下面的话是我的观察和思考,请多多批评。
TensorFlow 要用 CUDA、CUDA toolkit、CUDNN,看好版本的对应关系再安装,磨刀不误砍柴工。
1)NVIDIA Panel 里显示的NVCUDA.DLL不是安装的CUDA版本,而是目前显卡驱动所能支持的最高 CUDA 版本,
可以理解成是CUDA 的 Driver,现在若是更新驱动它是可能发生变化的,因为驱动升级了,算整体驱动升级,CUDA驱动也会升级
2)NVIDIA GPU Computing Toolkit != cudatoolkit,前者是NVIDIA的术语,译为 GPU计算工具(组件),它包括CUDA,
如果只装了CUDA,那么就是只包括CUDA;后者是 Anaconda的术语,是一个用来支持 PyTorch的工具包,是CUDA的子集,
所以不用装CUDA就能使用PyTorch(或者说,PyTorch的使用不需要全部的CUDA的功能)
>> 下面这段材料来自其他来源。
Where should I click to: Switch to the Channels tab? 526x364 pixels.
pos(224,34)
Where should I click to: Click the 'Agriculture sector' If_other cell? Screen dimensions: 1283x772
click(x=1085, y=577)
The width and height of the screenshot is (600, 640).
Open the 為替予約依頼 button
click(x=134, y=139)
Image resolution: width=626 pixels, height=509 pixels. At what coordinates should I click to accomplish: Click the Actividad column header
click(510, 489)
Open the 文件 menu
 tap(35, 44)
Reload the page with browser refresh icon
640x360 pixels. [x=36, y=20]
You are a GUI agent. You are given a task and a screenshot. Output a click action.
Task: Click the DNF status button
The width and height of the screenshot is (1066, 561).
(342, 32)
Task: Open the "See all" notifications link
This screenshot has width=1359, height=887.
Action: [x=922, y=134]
3)欲在GPU上使用TensorFlow,CUDA 和 CUDNN(CUDA Deep Neural Network)都是要自己手动装的(除非使用 NVIDIA installer进行过全套安装,但我没试过)
4)顾名思义,CUDNN是基于CUDA的,所以CUDA是比它底层的东西(虽然也是软的)

In conclusion, 之所以会报错没有 cudart64_110.dll,是因为本来我也没装 CUDA,而是把NVIDIA 显卡驱动里的CUDA Driver,后来又是之前学习PyTorch时安装的cudatoolkit,当成了CUDA。并且就算TensorFlow用不到全部的CUDA功能,也应该对应的是至少 11.2 的CUDA版本,而cudatoolkit是个 10.2 版本(动态链接库是cudart64_102.dll),低得多。
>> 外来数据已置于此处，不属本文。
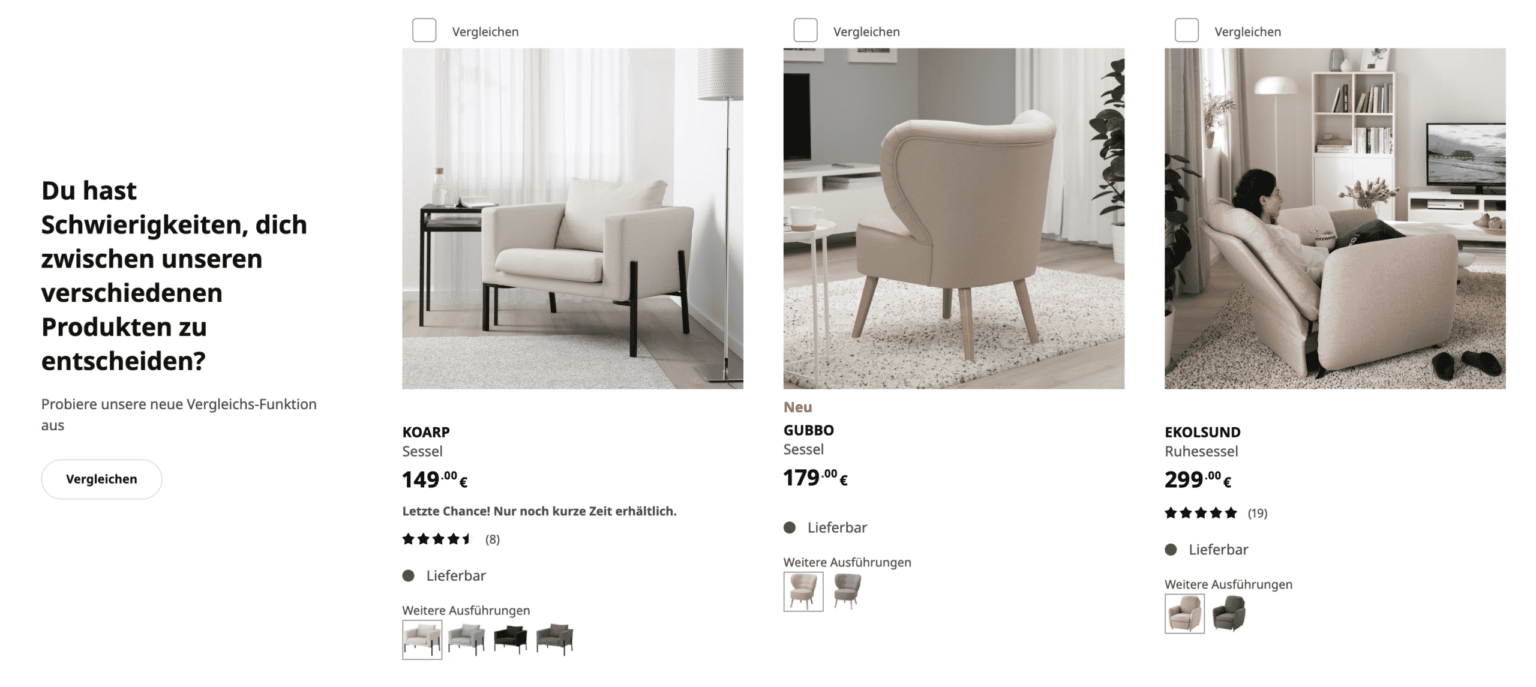Tick the Vergleichen checkbox above GUBBO
Image resolution: width=1536 pixels, height=687 pixels.
click(805, 30)
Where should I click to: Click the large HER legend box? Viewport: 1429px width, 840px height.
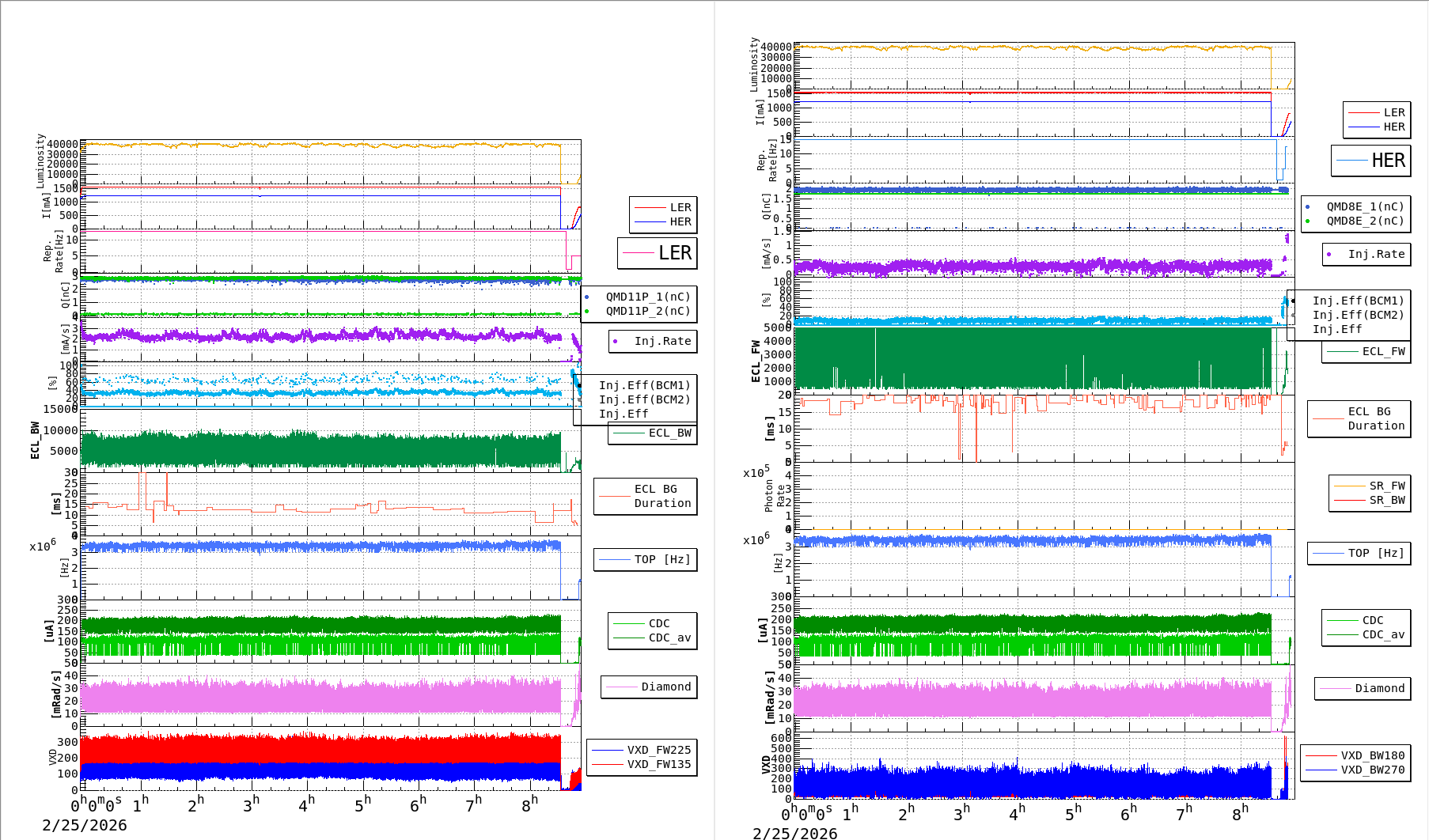(x=1370, y=161)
猜想,如果删掉原来装的 这个cudatoolkit,则使用PyTorch仍然没问题。
再猜,如果原来装的cudatoolkit版本足够新,那么使用TensorFlow应该也可以通过CUDA的动态链接库检查,但是由于给PyTorch 用的这个cudatoolkit没有CUDNN,所以照样没法通过这下一步的检查。
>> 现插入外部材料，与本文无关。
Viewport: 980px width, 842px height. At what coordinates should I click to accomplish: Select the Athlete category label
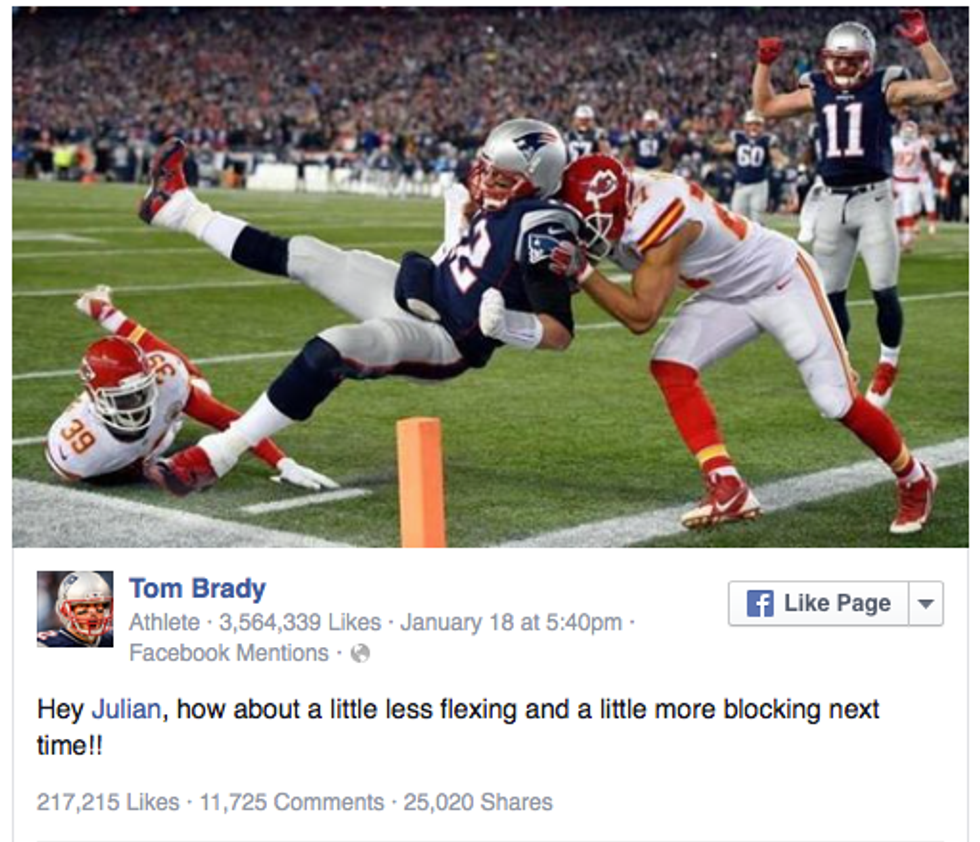click(164, 622)
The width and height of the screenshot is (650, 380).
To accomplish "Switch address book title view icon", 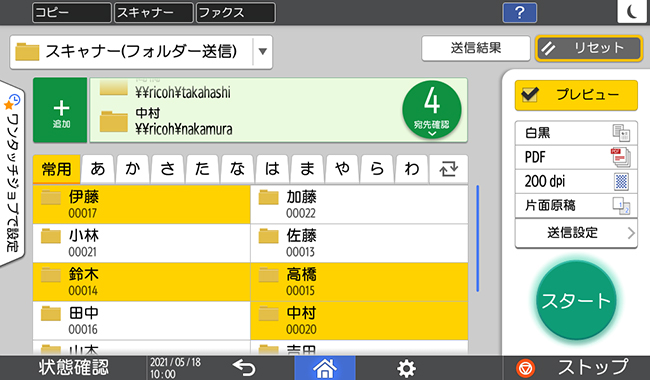I will point(449,169).
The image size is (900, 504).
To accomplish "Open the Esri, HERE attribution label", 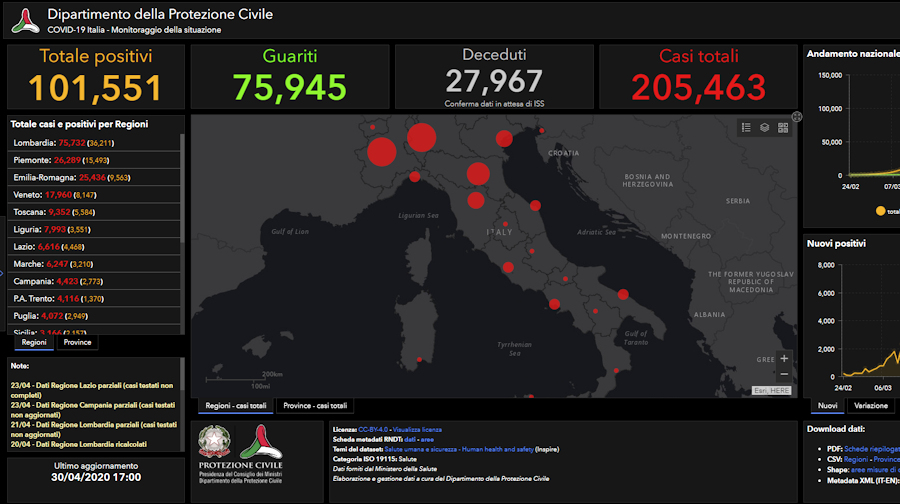I will tap(772, 390).
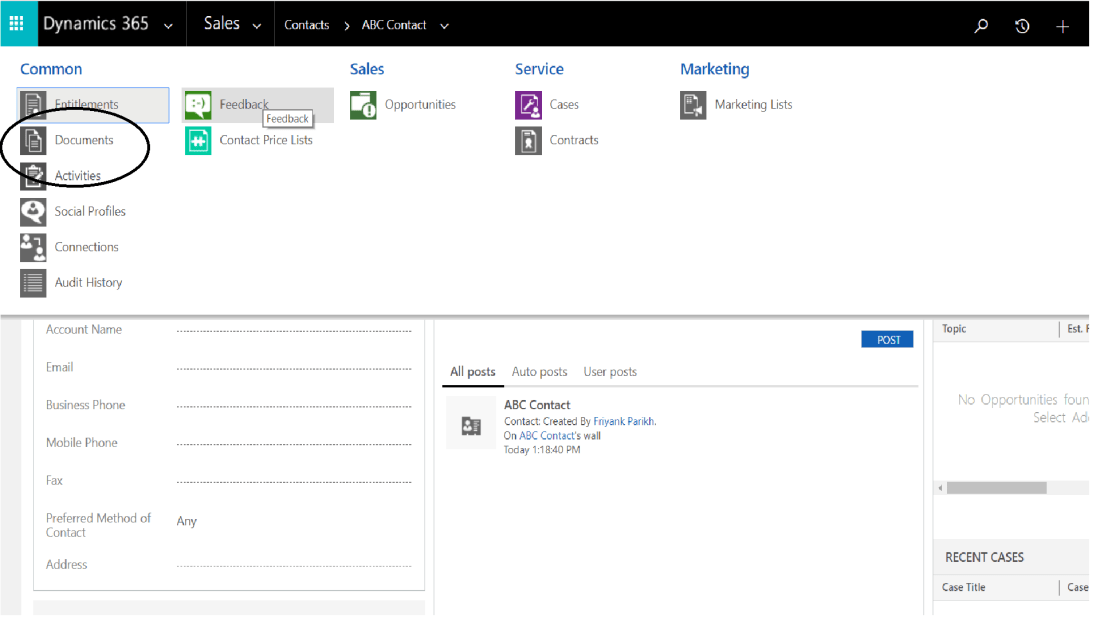Expand the Sales area dropdown chevron
Image resolution: width=1100 pixels, height=618 pixels.
[x=257, y=26]
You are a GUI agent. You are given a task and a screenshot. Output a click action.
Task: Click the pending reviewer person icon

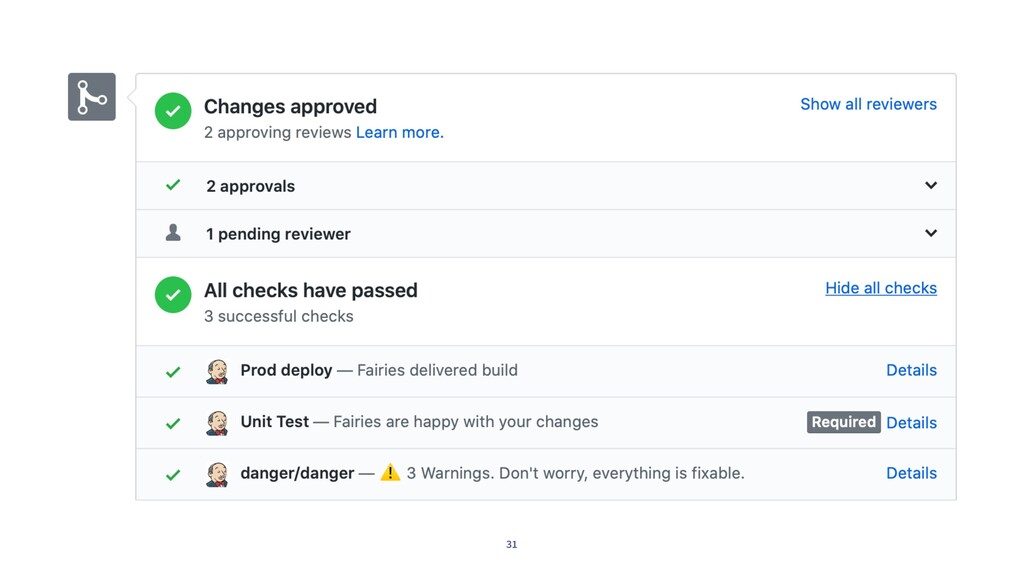click(173, 232)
一句话,NVIDIA Panel的CUDA,只是CUDA Driver允许安装的CUDA的最高版本号,Driver向下兼容,所以安装低版本CUDA没问题。
再来一句,C盘里的是大环境,Anaconda里是小环境,都是环境,都可以放 CUDA,只不过正常情况下是放在大环境(C盘,也就是自己独立安装),而Anaconda里的运行环境也行。
最后一句,独立安装费时费力,使用conda和pip安装在Anaconda某环境里简单(但没试过用conda或者pip安装cuda和cudnn)

仅是个人安装使用经历所得感悟,请多指教,谢谢。